After conversion, files no longer support content modifications, and write operations will result in permission errors. While they cannot be edited, they can be moved using the mv
command. In JuiceFS, this command is interpreted as a "cross-device copy + delete." It reads the file normally from the compatible format, writes it back to JuiceFS in sharded format as a new file, and delete the original file. As the mv
command converts the file from the compatible format back to the sharded format, the file can be edited again until the specified time has passed, at which point it can be converted again.
For file systems with the convert feature enabled, directories created a while after their creation (including empty directories) cannot be moved (mv
). They can only be deleted and then recreated.

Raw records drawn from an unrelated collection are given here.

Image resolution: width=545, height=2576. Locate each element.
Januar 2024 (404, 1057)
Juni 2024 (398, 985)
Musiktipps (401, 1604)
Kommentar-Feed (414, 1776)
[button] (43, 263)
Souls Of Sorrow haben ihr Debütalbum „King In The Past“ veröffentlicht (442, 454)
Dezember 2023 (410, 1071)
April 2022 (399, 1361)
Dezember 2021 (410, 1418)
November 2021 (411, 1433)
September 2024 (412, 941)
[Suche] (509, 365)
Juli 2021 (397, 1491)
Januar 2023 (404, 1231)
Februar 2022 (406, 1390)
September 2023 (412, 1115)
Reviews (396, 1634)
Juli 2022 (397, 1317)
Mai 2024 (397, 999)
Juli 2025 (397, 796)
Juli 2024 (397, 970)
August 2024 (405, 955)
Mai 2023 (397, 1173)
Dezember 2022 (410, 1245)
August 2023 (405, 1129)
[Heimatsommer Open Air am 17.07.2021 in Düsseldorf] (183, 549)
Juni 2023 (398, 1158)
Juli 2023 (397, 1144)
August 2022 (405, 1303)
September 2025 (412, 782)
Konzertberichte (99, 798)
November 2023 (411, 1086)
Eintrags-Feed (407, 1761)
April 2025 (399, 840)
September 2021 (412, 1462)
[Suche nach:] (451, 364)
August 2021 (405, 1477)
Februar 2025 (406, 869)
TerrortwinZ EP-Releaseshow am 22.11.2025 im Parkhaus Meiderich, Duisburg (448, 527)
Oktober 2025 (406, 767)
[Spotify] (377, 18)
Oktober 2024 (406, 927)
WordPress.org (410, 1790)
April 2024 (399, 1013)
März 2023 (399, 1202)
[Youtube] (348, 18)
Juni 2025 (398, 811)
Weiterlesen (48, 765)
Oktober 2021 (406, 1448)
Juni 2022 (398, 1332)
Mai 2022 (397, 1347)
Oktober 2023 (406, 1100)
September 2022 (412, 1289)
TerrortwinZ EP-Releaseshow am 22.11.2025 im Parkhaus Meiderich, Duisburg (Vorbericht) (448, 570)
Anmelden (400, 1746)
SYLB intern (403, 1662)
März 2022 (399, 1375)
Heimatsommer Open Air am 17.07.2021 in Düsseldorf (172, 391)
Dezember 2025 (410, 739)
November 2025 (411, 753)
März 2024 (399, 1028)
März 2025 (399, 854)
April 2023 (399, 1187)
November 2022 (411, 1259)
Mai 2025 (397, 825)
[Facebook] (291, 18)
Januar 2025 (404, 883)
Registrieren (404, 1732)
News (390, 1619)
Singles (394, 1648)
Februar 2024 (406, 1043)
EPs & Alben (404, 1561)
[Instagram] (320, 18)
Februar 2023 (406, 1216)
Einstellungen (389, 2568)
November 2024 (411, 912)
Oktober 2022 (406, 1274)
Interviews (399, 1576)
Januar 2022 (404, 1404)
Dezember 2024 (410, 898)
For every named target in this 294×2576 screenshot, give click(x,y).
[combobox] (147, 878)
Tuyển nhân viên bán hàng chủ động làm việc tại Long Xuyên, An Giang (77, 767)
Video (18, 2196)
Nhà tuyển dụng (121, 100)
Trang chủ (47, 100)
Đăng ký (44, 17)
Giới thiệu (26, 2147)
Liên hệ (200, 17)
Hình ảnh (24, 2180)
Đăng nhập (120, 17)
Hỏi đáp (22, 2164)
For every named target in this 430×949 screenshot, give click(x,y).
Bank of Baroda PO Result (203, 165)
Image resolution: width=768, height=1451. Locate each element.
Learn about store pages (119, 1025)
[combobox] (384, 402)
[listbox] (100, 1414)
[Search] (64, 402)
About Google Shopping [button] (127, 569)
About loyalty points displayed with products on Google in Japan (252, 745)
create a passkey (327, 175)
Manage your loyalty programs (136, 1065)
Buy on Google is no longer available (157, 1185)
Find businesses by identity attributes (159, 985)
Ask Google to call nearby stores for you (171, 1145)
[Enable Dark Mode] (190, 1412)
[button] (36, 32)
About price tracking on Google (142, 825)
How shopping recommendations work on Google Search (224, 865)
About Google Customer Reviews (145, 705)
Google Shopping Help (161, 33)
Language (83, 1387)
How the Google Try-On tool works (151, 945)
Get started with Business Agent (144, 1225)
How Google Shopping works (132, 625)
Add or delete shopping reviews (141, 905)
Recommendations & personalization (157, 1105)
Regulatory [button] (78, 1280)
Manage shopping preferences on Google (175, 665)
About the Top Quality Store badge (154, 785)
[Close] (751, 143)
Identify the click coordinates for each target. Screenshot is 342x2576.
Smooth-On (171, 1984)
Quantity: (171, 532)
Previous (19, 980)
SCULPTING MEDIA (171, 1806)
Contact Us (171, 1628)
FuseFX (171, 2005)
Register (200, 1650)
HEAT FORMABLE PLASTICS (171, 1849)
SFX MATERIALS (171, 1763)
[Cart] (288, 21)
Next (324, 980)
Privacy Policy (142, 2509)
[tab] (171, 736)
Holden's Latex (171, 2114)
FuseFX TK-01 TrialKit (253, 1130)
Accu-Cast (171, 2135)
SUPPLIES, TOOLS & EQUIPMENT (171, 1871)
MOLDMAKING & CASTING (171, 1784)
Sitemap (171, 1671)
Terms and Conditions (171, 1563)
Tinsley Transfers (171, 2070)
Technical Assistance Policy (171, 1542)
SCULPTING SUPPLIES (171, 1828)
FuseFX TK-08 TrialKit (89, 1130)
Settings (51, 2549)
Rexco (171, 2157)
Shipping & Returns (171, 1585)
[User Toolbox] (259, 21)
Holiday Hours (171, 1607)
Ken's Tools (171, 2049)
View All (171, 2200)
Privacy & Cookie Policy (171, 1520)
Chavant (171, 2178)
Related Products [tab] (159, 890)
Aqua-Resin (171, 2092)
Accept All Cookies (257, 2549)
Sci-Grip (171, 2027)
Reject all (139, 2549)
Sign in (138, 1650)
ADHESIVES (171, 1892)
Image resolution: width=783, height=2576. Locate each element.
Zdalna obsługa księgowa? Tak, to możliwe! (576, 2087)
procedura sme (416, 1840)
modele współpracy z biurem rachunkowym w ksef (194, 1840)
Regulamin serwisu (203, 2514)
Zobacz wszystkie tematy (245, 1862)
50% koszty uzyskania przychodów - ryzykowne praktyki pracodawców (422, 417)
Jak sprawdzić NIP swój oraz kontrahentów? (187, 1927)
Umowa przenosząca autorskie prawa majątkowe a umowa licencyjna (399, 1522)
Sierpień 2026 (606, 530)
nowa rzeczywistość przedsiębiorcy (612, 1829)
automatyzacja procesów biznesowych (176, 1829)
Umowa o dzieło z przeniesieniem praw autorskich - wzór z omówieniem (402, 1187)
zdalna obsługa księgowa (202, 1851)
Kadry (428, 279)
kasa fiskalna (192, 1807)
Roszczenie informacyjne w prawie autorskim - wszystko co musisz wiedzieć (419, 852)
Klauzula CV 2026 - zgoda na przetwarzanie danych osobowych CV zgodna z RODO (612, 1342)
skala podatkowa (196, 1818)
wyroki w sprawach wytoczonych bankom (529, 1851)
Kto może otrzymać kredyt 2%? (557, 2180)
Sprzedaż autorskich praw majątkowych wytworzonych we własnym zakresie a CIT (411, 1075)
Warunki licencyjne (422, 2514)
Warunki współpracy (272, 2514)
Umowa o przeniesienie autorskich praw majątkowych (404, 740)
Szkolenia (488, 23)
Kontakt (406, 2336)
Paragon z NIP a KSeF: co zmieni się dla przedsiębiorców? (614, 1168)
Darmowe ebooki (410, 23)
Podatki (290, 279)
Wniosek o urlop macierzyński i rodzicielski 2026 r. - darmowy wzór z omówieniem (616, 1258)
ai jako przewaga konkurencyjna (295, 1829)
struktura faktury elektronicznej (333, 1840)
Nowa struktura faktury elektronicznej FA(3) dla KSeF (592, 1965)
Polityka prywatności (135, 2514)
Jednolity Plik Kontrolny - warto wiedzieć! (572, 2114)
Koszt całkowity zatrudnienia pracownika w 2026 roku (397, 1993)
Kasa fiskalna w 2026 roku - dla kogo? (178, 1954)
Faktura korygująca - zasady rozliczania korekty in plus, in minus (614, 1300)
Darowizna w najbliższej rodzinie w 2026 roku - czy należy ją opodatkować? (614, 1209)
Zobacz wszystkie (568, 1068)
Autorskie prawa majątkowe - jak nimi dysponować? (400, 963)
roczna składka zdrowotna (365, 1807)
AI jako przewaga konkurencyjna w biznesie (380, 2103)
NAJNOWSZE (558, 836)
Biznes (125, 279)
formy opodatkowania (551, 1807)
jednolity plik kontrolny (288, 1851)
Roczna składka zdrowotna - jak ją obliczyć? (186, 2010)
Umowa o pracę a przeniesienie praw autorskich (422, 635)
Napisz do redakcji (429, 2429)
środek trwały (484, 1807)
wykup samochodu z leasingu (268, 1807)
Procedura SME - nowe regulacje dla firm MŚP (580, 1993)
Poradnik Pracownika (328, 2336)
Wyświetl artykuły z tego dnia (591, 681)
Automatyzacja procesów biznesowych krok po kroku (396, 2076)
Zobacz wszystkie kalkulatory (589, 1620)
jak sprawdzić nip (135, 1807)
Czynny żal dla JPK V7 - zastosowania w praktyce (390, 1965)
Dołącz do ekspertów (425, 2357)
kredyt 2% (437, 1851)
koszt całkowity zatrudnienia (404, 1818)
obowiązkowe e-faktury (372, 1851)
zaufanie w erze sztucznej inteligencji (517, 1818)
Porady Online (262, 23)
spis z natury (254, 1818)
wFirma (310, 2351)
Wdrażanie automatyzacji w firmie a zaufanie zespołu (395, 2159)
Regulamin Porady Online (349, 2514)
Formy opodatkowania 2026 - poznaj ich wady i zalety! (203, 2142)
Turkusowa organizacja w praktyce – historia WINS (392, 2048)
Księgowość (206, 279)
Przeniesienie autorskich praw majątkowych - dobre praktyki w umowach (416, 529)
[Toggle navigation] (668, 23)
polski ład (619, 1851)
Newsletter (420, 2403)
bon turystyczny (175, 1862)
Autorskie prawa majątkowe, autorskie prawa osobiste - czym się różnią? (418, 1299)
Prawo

Converted files do not support the trash feature. Once deleted, they do not appear in the trash, and they cannot be recovered. The object storage side will also perform asynchronous cleanup through client background tasks.
The convert feature is currently a beta feature, if you want to evaluate, contact a Juicedata engineer and we'll enable this feature for your file system, once enabled, you can navigate to the settings page and adjust relevant settings there.
Cache for conversion
Files in the compatible format support local cache and distributed cache. Even though converted files are no longer in sharded format, when cached to local storage, they are still split into data blocks (sized according to the file system's block size). Therefore, the usage and management of caching for converted files is no different from sharded-format files.
However, it is important to note that after conversion, existing cache is invalidated due to metadata changes, and the files need to be warmed up again to reestablish local cache.